We conclude that the statute, in prohibiting Postal Employees

from removing contents from mailed items, contains no such

specific intent requirement. We therefore affirm Monday’s

conviction.

BACKGROUND

A factual twist in this case is that the incriminating letter

was a “test letter” placed in the mail by postal inspectors who

were conducting an investigation of Monday for mail theft. At

trial, Monday attempted to turn this fact to his advantage by

testifying that he “knew the letter was a ‘plant’ ” but opened

it “because [he] had a lot of things on [his] mind that [he] had

wanted to discuss with the postal inspectors, and [he] figured

at that time that they would come and arrest [him] or do what

they had to do so [he] could talk to them.” He stated that he

did not intend to steal the money.

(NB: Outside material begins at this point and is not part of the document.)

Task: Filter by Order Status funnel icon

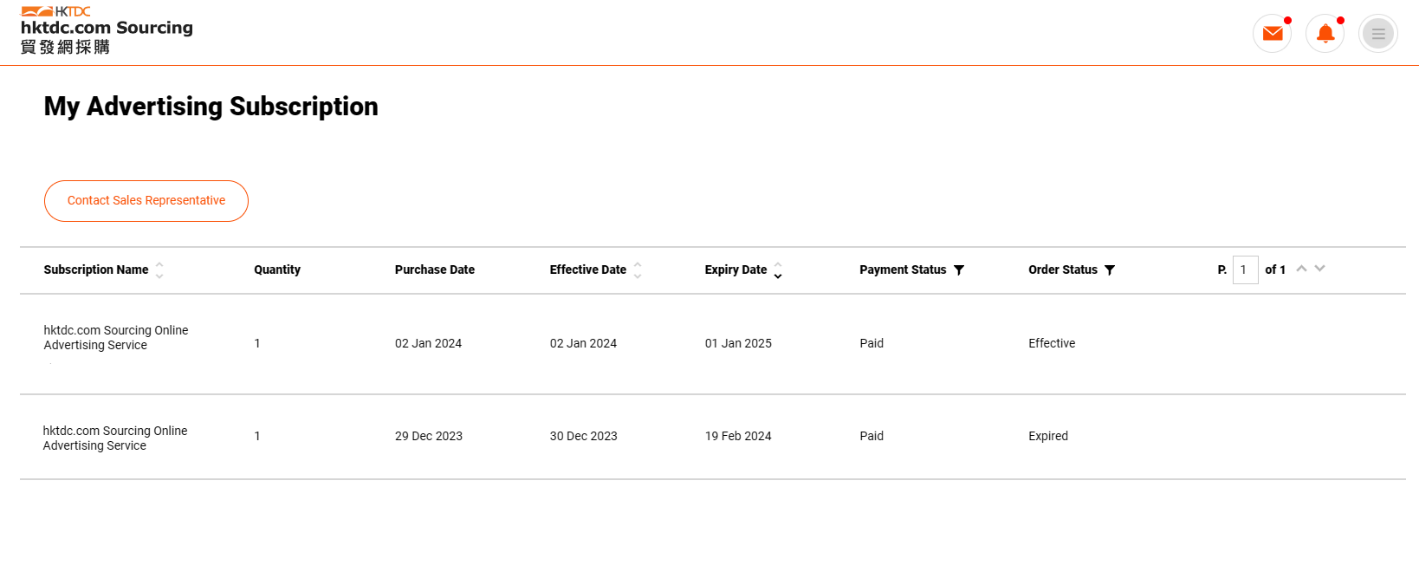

Had the district court

instructed the jury that conviction required proof beyond a

reasonable doubt that Monday “intended to permanently

deprive” the Government of its money, as Monday proposed,

this rather novel defense might at least have made theoretical

sense. Under the instruction actually given by the court, however, the only mental element that the Government had to

prove was that Monday took the money “knowing that it

belonged to someone else,” a fact to which Monday had

already attested.

DISCUSSION

We have jurisdiction over the appeal pursuant to 28 U.S.C.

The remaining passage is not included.